I had my CT scan yesterday, to rule out anything sinister which is affecting my tummy. The pains are still ongoing but because I have decided to continue with the higher dose of pain meds, it masks the tummy pain...until the meds wear off or usually when I wake up in the morning - it can be quite painful. Same issue as always, not able to find a vein. The nurse had my hand in a bucket of hot water, trying to bring out my meager offerings. And man, were the offerings extremely meager and so she kept topping the bucket up with more and more hot water. It must have been in there for almost 20 minutes. Another nurse came along to see how she was going and so nurse 1 just handed me over (excuse the pun!) to nurse 2 without even trying to put a needle in. It amazes me how they can feel
the veins, when your not able to see them especially when they have those plastic gloves on. Both nurses asked why I don't have a portacath in. I told them I had already asked the oncologist if this was a viable option for me, but he had said at this stage 'no', it wasn't needed'. Eventually a vein was found and the lure inserted with no problems. I will get the results when I go to my next oncologist appointment on Monday 10th July. On one hand, you want them to find a reason why these tummy pains continue without it being a sinister reason and on the other hand, you hope like hell they don't find anything. But if they don't, what the hell is it? Why is it continuing for so long? Will I ever get an answer? And I mean 'come on' - what the fuck...haven't I had enough to contend with already for goodness sake! I mean I know I'm good humoured and most of the time go around with a smile but that does not mean all the shit needs to be dealt out to me! C'mon mate, spread it around. Actually, lets re-phrase that, how about no shit to anyone, or maybe heap it on those pieces of scum who deserve it!

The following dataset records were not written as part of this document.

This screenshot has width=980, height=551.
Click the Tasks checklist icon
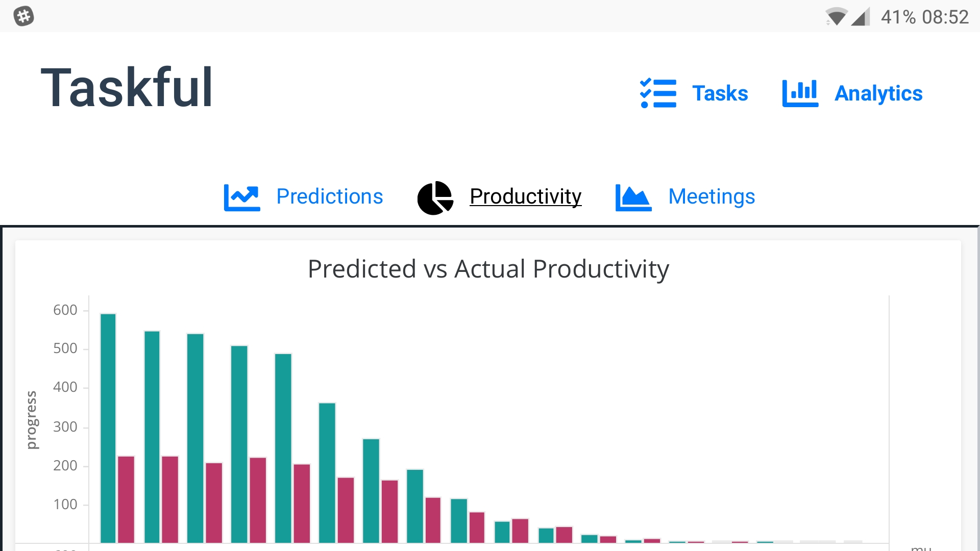pos(658,93)
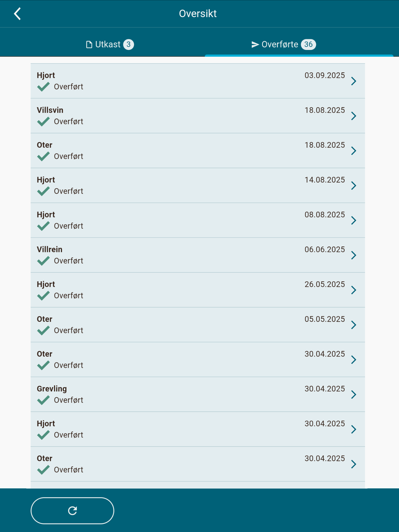The width and height of the screenshot is (399, 532).
Task: Expand the Grevling 30.04.2025 chevron
Action: 354,394
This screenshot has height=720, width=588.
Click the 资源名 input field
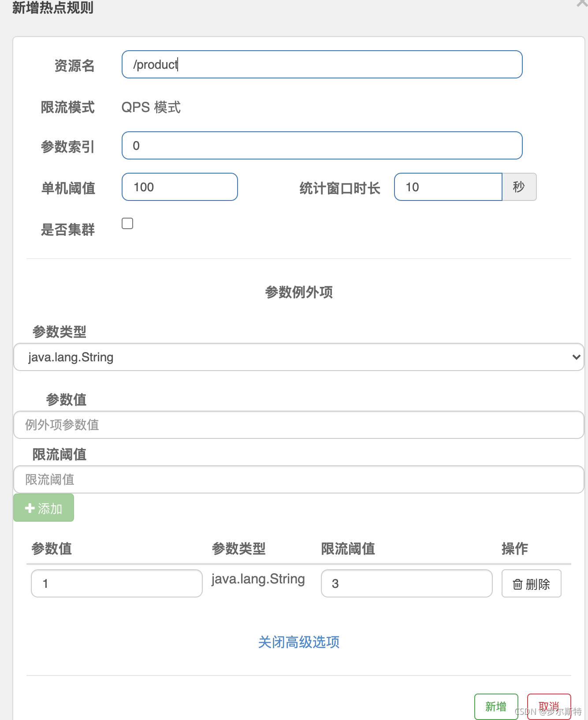click(322, 64)
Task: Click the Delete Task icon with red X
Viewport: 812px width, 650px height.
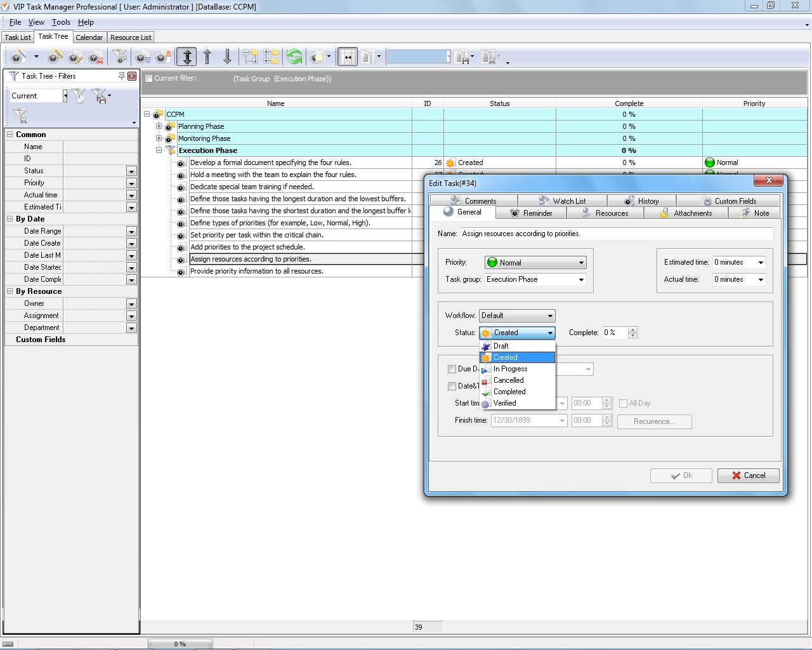Action: 96,57
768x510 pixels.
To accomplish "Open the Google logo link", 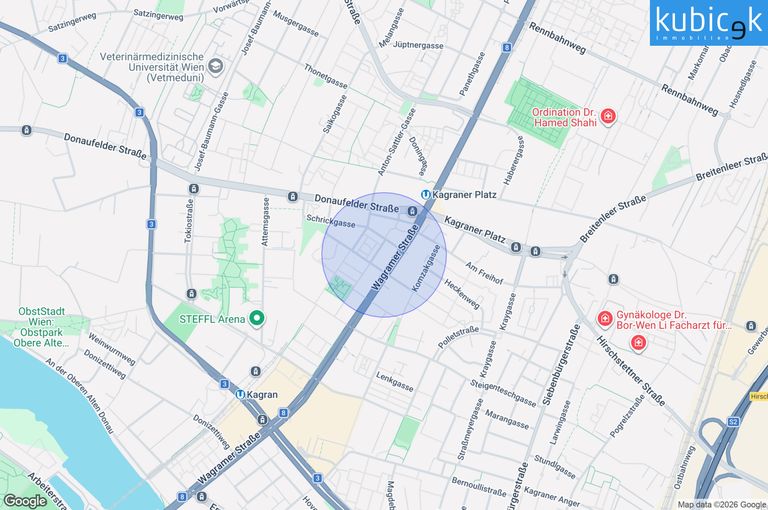I will click(x=24, y=501).
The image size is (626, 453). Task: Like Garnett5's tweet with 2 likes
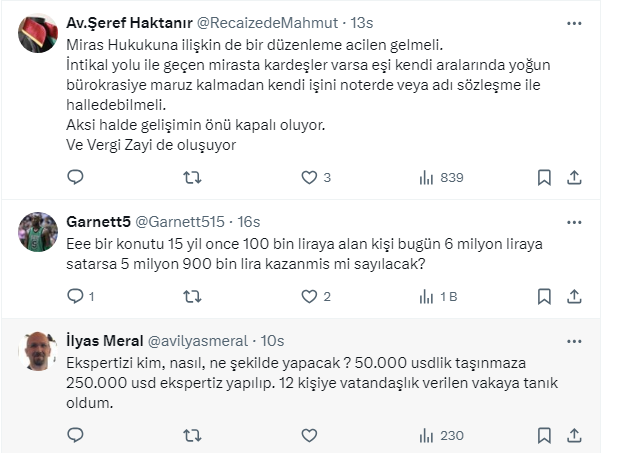coord(309,296)
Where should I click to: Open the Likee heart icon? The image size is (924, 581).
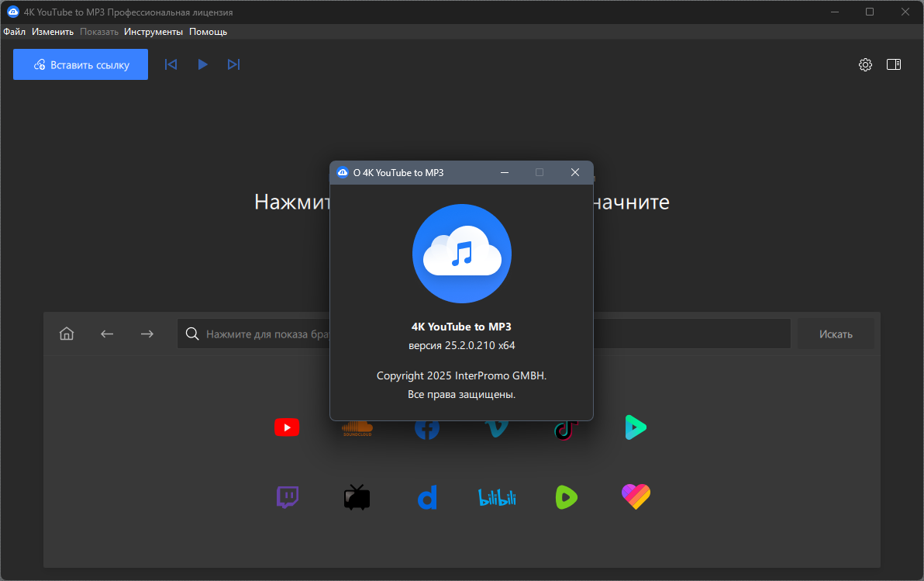[x=636, y=496]
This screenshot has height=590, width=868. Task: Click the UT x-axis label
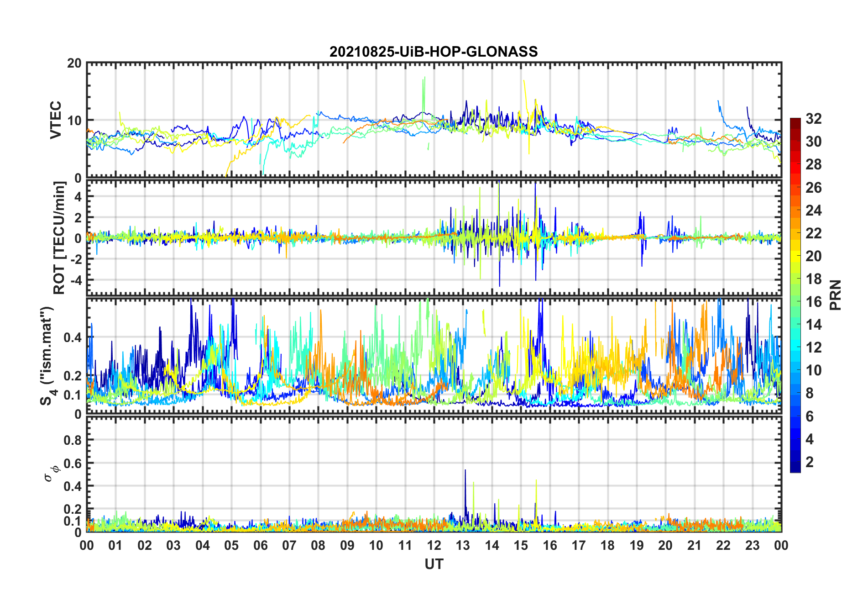point(434,564)
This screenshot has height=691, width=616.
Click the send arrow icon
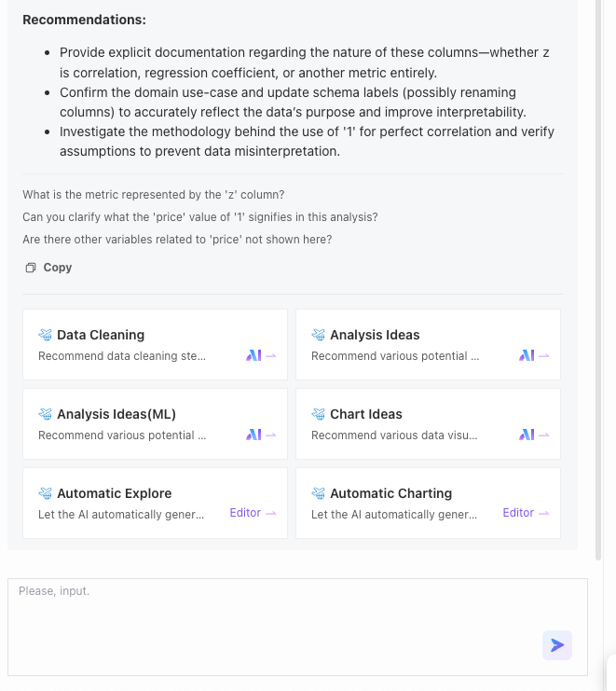click(x=557, y=645)
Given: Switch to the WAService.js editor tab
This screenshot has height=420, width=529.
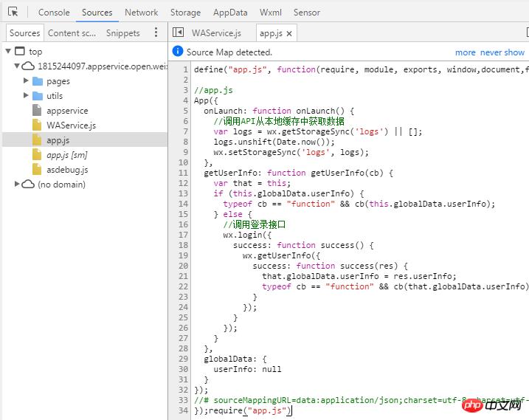Looking at the screenshot, I should (216, 33).
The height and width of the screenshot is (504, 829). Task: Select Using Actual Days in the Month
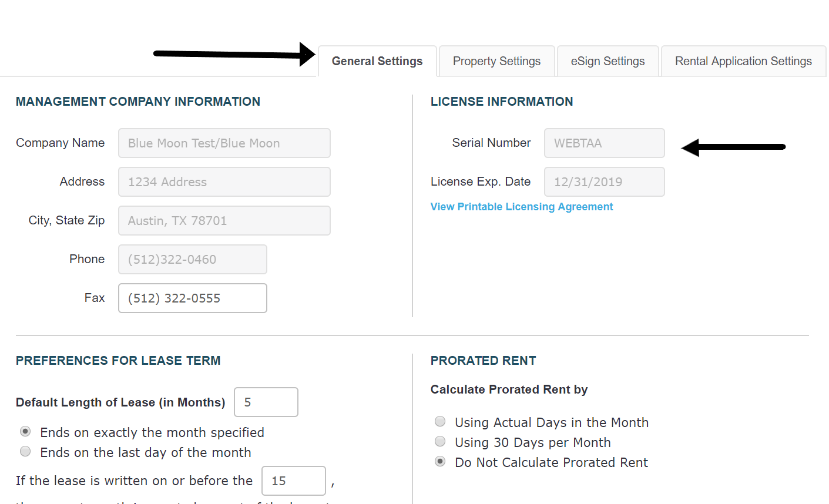point(440,421)
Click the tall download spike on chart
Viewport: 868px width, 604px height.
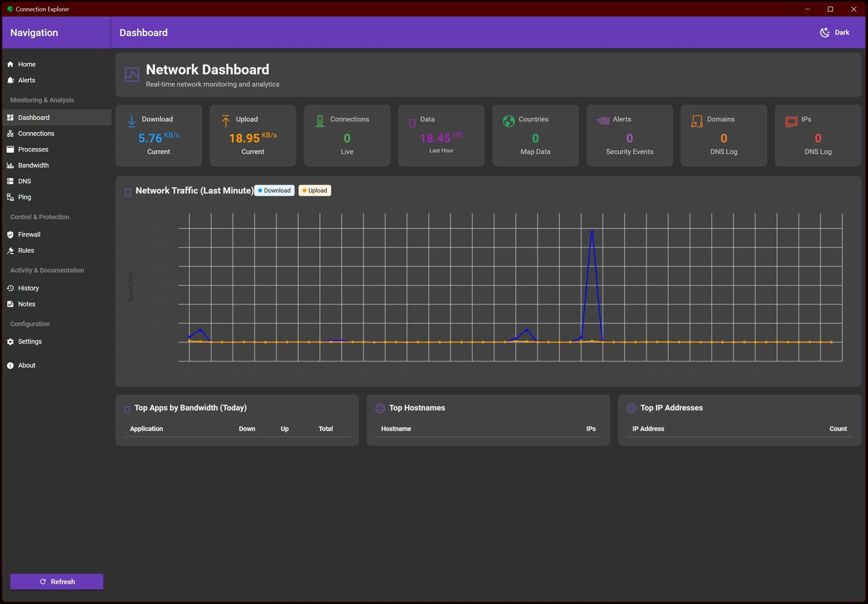[x=592, y=232]
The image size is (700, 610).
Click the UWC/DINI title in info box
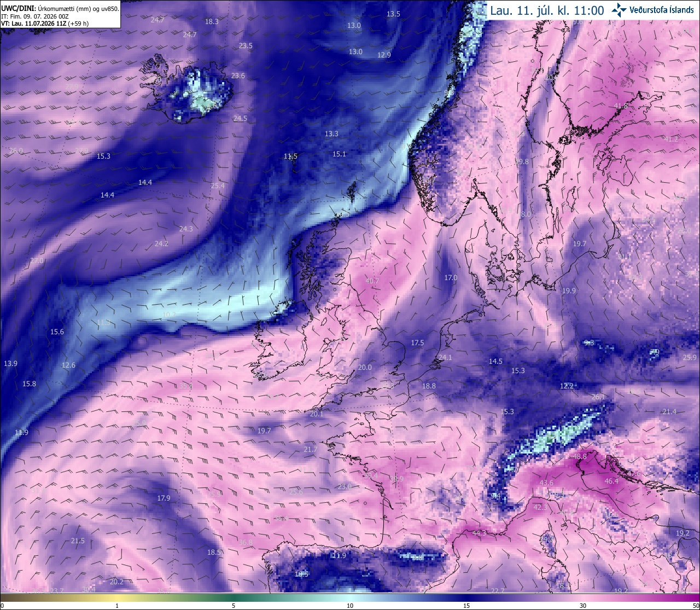pos(18,8)
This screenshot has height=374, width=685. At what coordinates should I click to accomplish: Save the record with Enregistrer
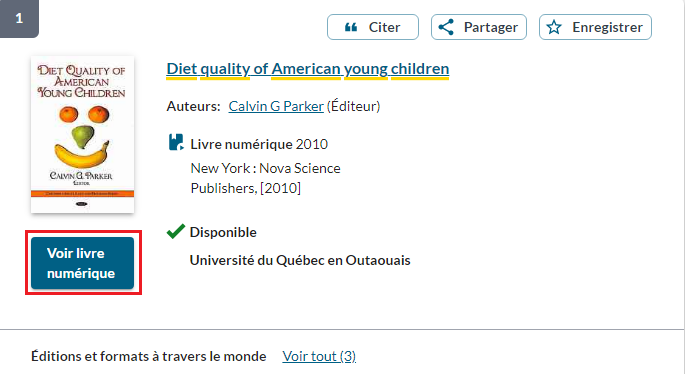(595, 27)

I have caught up with a couple of mates during the week, as it hasn't happened for the last month or so at weekends. I have decided I will not go to dialysis tomorrow night with my mother-in-law and will instead enjoy a quiet weekend at home. Last Saturday night we had a lot of waiting around for the taxi to pick us up from the hospital (she has a taxi provided for to get there and home again, and so I jump in as well) and by the time I got home that night, it was 11.00pm and I was shattered. Its not a hard thing to do and in all honesty I don't go anywhere on a Saturday night, but I feel the urge to stay home and rest. I often ignore my intuition only to find out later I shouldn't have but also with working a 40 hour week, I have to remind myself to be kind to myself and ensure I rest up, so I am
able to get through the next lot of 40 hours of work.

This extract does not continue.